Tarefa A:
No texto do exercício, que três coisas fazem parte do "desvario consumístico" de quem escreve?
Tarefa B:
Transcreva palavra por palavra o trecho do texto do exercício que vai de "(a pergunta que" até "Tostines do universo?".

Texto do exercício:
Tem gente que não estudou Direito; estudou Torto.

(a pergunta que não quer calar é: como é que passam no psicotécnico?)

Oeuvre d'art

Antonio4

Porque a vida imita a arte.
Porque tem coisas que a gente faz até sem sentir e depois olha e se surpreende tocando no fundo de um sentimento que nem sabia que existia.
Porque, se não for assim, de que adianta toda a filosofia, todo o Mastercard, todos os dilemas Tostines do universo?

(Special thanks à Livia, que me abriu os olhos com seus percucientes comentários.)

(Saudades. Saudades.)

Tuesday, January 10, 2006

é...

... são tempos estranhos aqui no MH. Muito estranhos.

Enquanto isso, a pele está num tom dourado suave, vários *papeles* que entupiam a prateleira de livros foram para o lixo reciclável, há silêncios afetivos quiçá perniciosos pairando no ar aqui na labuta, mas eu sei, eu sei. E é, não é?

Perfumes agradáveis foram lançados nos últimos meses, e com meu desvario consumístico por 1)livro e disco 2) perfume 3) sapato, não podia deixar de experimentar. Pois, para mim, second best ain't first loser. Second best sometimes is enough.

Há um enorme white void na seção de 'possibilidades' do horizonte, e tombo de joelhos e praise the masters of the universe, doida de feliz que o void é branco e não preto.

E a Ticcia escrevendo hai-kais em profusão, aqui, aqui e aqui. Borboletas de origami bordadas com fios de seda. Momento 'aaahhhhhhhhhhh' no coraçãozinho dessa que vos escreve.

Os dados:
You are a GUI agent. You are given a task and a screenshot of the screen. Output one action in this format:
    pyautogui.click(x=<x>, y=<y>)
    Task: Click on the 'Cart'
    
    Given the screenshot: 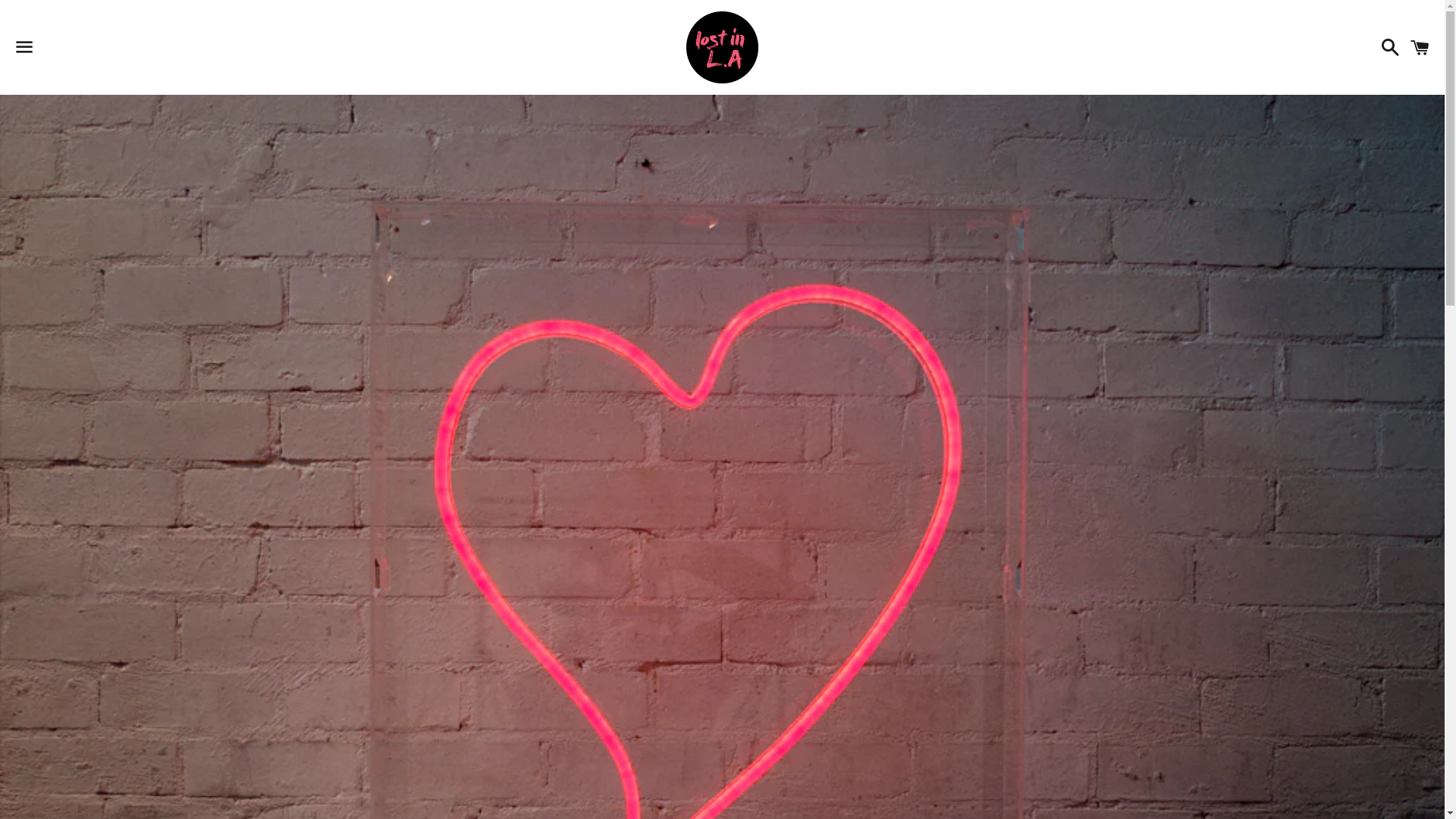 What is the action you would take?
    pyautogui.click(x=1419, y=46)
    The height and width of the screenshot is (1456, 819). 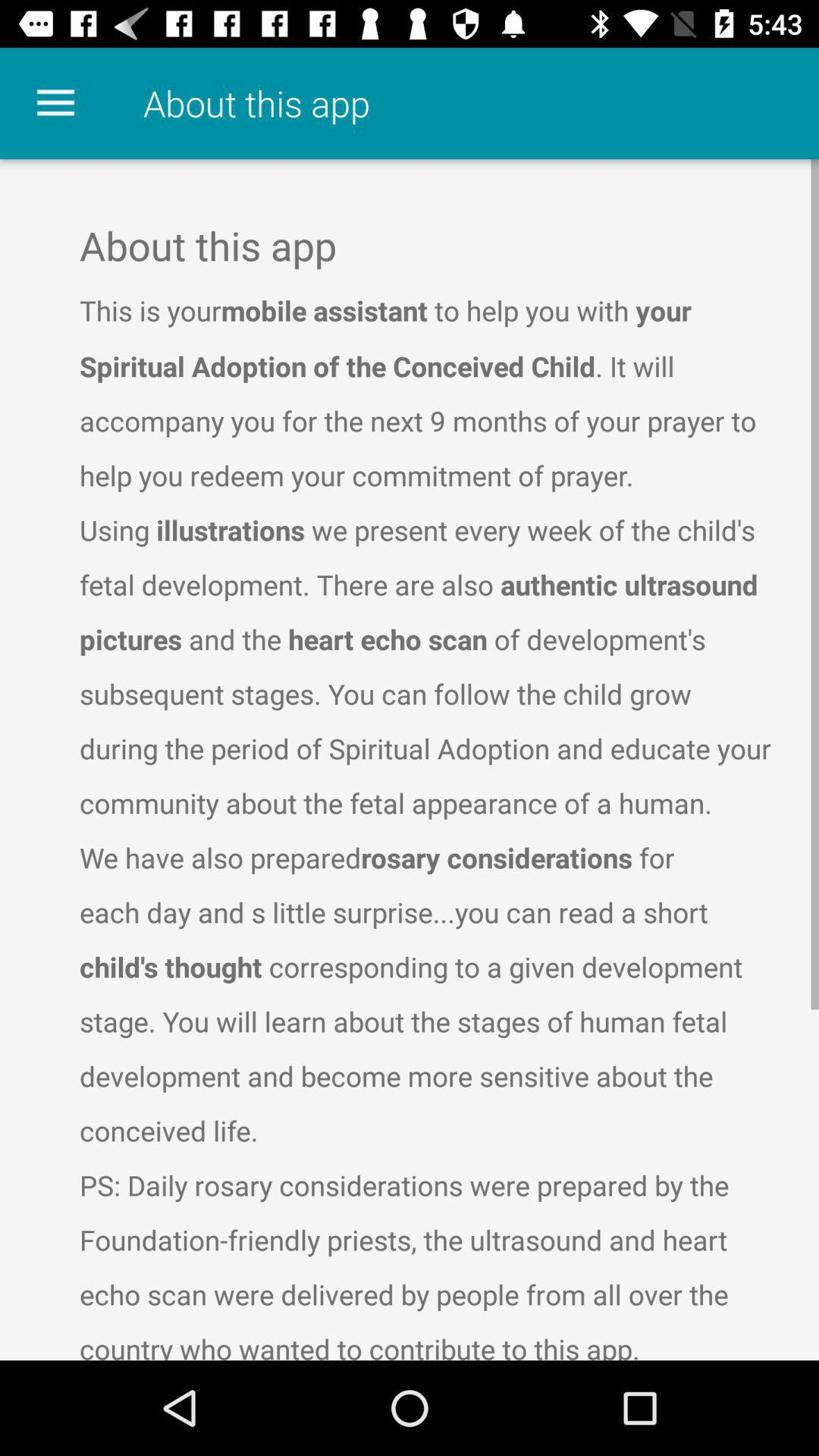 I want to click on the item next to the about this app icon, so click(x=55, y=102).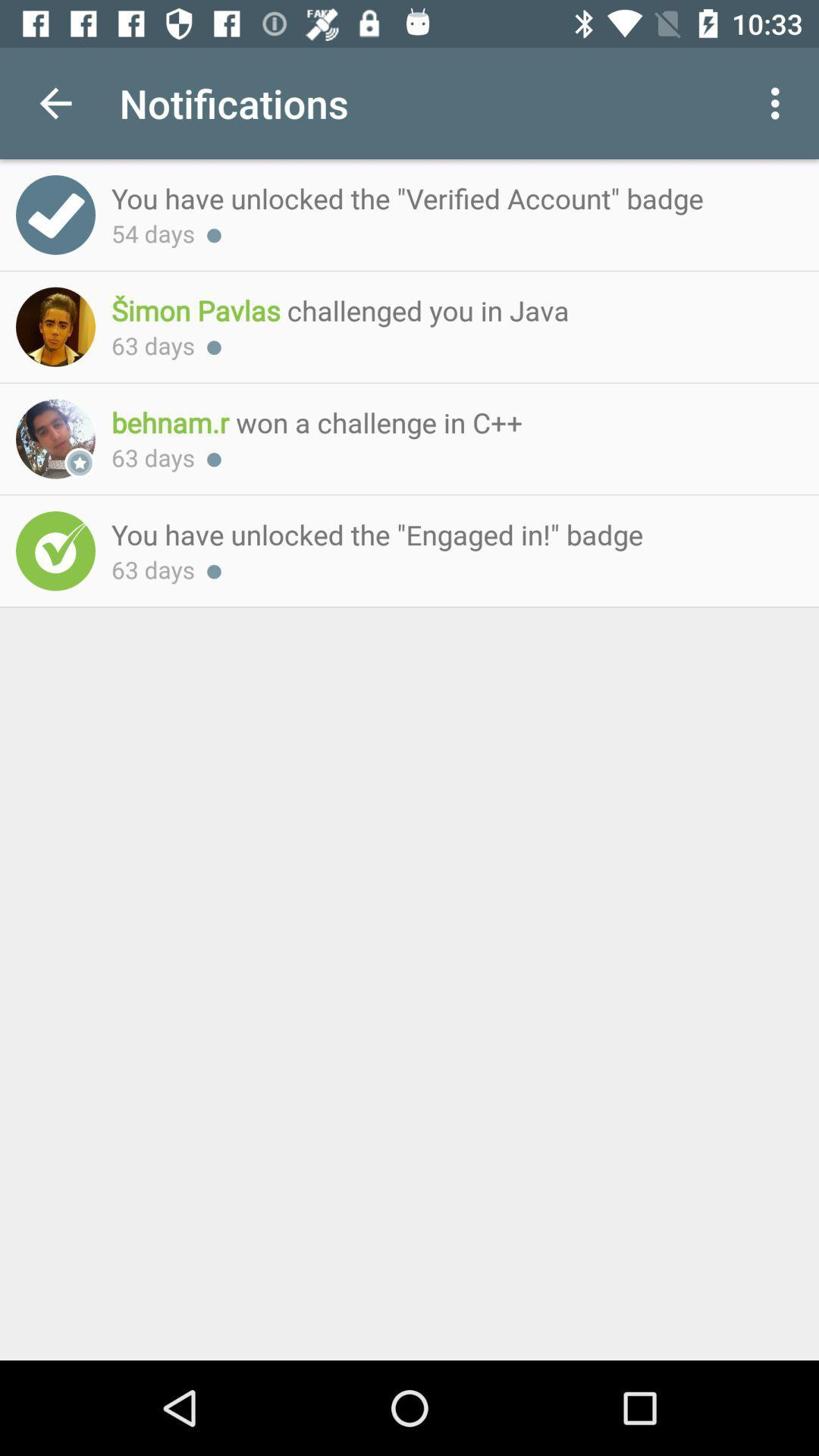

Sua resposta A:
Livro e disco, perfume e sapato.

Sua resposta B:
(a pergunta que não quer calar é: como é que passam no psicotécnico?)

Oeuvre d'art

Antonio4

Porque a vida imita a arte.
Porque tem coisas que a gente faz até sem sentir e depois olha e se surpreende tocando no fundo de um sentimento que nem sabia que existia.
Porque, se não for assim, de que adianta toda a filosofia, todo o Mastercard, todos os dilemas Tostines do universo?